Sum from $1$ to $n$ is given by

$$1 + 2 + 3 + \cdots + n = \frac{n(n+1)}{2}.$$

Sum from $1$ to $n$ and then $n$ to $1$ is

$$ 1 + 2 + \cdots + n + (n-1) + \cdots + 1 = \frac{n(n+1)}{2} + \frac{n(n-1)}{2} = \frac{n^2 + n + n^2 - n}{2} = \frac{2n^2}{2} = n^2.$$

Take the square root and you get $n$, your middle number.

Reference: Proof $1+2+3+4+\cdots+n = \frac{n\times(n+1)}2$

Answer 2

You palindromes cited are all of the form $123.....(n-1)n(n-1)....321$.

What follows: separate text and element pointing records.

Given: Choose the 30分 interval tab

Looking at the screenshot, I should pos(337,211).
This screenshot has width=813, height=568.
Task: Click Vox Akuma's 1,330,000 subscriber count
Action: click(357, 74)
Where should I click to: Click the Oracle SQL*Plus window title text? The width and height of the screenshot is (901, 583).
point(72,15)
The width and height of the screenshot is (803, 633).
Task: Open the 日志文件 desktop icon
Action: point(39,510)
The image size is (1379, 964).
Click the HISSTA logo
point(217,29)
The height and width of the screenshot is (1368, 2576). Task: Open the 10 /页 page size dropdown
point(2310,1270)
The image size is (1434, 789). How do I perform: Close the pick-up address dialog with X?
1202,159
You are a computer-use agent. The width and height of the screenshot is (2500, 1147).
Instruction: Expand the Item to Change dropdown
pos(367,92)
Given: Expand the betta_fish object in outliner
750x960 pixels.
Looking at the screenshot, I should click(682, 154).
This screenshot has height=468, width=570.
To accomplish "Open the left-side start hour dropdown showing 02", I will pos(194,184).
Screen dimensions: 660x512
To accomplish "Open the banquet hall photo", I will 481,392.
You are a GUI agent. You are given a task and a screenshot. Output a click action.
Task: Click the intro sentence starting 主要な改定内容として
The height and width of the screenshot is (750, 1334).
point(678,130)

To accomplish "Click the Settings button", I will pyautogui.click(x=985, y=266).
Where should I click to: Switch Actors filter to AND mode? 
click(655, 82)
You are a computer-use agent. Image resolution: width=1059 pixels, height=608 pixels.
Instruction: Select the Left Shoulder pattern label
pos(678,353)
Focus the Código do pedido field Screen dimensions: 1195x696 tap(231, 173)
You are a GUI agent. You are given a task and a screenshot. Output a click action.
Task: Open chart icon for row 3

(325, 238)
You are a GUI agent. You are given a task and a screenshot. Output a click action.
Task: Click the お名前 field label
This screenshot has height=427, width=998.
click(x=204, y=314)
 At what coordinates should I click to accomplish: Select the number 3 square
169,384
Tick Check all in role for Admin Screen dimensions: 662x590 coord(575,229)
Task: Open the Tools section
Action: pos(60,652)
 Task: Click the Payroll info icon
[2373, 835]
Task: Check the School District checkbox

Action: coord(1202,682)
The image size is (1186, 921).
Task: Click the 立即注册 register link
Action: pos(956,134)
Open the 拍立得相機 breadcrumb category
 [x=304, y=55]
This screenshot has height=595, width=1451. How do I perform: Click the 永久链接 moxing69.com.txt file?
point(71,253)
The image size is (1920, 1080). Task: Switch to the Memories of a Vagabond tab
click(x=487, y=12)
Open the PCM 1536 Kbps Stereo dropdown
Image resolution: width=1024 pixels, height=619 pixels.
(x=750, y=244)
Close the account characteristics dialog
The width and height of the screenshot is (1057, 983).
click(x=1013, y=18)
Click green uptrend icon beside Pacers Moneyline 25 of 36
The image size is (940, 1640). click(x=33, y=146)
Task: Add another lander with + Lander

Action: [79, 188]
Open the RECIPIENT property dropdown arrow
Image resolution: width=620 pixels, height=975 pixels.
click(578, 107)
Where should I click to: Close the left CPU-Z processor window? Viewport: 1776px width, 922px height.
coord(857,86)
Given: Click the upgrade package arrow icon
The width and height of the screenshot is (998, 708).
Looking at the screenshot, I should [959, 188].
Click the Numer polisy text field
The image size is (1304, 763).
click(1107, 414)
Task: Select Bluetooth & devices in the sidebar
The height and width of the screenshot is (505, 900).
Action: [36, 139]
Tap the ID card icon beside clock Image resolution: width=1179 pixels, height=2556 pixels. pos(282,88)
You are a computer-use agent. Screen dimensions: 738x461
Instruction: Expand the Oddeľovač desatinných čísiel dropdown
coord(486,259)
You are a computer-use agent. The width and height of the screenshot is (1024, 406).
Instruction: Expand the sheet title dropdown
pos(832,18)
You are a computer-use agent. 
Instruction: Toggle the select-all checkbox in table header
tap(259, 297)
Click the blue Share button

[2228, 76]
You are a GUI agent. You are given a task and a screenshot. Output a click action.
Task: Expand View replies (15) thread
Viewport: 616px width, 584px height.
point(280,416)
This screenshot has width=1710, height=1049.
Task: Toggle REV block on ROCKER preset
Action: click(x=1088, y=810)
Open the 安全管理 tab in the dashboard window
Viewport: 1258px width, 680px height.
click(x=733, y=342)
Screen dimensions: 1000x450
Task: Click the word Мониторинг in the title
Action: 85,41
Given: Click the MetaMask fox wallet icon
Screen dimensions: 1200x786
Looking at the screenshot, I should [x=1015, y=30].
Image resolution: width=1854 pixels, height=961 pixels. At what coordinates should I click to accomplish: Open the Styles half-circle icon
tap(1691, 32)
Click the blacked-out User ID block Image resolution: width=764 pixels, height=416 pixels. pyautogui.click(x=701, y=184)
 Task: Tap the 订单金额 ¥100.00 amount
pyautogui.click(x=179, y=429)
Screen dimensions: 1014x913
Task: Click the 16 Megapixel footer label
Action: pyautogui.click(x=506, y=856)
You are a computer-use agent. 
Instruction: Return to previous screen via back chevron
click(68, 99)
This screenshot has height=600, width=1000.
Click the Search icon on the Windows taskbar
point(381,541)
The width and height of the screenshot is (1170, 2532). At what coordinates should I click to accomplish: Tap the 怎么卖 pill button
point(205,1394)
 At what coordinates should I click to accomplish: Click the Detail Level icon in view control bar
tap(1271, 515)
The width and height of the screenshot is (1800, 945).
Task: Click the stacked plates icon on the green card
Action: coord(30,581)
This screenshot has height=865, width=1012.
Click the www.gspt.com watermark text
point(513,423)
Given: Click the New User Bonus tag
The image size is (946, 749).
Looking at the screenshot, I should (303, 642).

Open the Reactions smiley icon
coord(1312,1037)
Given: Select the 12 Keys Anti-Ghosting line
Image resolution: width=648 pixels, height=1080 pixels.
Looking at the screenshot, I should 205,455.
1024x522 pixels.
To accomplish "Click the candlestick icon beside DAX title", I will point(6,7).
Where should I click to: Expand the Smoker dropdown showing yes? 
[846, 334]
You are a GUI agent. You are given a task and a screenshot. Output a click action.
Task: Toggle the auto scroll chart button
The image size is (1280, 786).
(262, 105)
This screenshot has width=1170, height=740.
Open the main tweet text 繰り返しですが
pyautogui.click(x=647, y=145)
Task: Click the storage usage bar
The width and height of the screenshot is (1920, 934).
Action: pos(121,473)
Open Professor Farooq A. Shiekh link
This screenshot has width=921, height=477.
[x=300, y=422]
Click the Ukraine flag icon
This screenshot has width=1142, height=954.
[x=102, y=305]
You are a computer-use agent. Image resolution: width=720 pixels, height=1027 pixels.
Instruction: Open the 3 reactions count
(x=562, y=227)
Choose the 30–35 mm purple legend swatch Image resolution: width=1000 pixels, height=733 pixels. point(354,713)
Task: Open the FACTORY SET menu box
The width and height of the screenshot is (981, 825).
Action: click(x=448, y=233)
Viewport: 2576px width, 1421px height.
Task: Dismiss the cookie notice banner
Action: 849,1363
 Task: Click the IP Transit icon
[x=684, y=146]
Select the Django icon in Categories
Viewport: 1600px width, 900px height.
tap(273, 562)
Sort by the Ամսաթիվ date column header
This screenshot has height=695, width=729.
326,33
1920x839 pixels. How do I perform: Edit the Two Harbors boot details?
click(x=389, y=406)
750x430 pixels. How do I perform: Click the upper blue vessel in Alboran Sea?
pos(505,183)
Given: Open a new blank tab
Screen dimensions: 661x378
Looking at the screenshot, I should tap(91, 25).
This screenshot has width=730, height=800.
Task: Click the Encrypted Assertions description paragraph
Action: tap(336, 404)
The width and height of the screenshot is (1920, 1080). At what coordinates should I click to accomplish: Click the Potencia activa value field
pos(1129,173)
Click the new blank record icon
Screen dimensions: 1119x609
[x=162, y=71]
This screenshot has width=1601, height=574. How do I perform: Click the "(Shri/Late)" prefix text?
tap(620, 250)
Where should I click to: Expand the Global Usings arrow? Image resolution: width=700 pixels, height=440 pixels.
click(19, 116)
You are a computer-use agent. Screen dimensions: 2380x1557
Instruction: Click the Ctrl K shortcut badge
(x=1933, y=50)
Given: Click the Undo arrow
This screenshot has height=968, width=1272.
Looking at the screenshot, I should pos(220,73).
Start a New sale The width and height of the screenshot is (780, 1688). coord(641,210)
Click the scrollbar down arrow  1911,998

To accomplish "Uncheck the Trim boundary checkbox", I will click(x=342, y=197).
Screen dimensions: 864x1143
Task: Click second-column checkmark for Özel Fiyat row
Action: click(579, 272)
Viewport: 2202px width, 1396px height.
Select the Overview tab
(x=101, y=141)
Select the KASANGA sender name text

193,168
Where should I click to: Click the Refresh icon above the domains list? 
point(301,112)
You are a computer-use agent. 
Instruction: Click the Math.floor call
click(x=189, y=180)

If we add up the digits we then

$\color{red}1 + \color{green}2 + \color{blue}3 + ......... + \color{purple}{(n-1)} + $

$\color{orange}n +$

$\color{red}{(n-1)}+\color{green}{(n-2)} + \color{blue}{(n-3)} +..... + \color{purple}1$ and if we add them up in order of position (indicated by color) we get

$= [\color{red}{1+(n-1)} ]+ [\color{green}{2+(n-2)}] + [\color{blue}{2+(n-3)}] +..... + [\color{purple}{(n-1) + 1} ]+ \color{orange}n =$

$\underbrace{\underbrace{\color{red}n + \color{green}n + \color{blue}n + ......... + \color{purple}n}_{n-1\text{ terms}} +\color{orange}n}_{n\text{ terms}}=$

$n\times n = n^2$.

This should remind you of the prove that $1 + 2 + 3+ ....... + n = \frac {n(n+1)}2$.

So $(1 + 2 + 3 +....... + n)+(n-1+......+3+2+1) =\frac {n(n+1)}2 + \frac {(n-1)n}2 = n^2$.

This will only work for "ascending" palindromic numbers and not all palindromes. For example $979$ is a palindrome but $7 \ne \sqrt{9+7+9}$

BTW $123.....n.....321= {\underbrace{1111....1}_{n\text{ ones}}}^2$.

Answer 3

Saw this as a link suggested to another (more recent) question and thought I'd give you a belated graphical intuition. Let's say why, when adding digits in $123454321$ you get a square of $5$. It is because you are just counting the $5^2=25$ fields in the following square:

$$\begin{array}{ccccc}1&2&3&4&5\\2&3&4&5&4\\3&4&5&4&3\\4&5&4&3&2\\5&4&3&2&1\end{array}$$

(going from top left to bottom right you encounter "small diagonals" of length $1, 2, 3, 4, 5, 4, 3, 2, 1$, respective).

Why does $11$ not follow the pattern? Because it is not properly formed. You have to have one middle number, not two. If you have just one, this would make for the number $1$ (not $11$) and it does follow the pattern.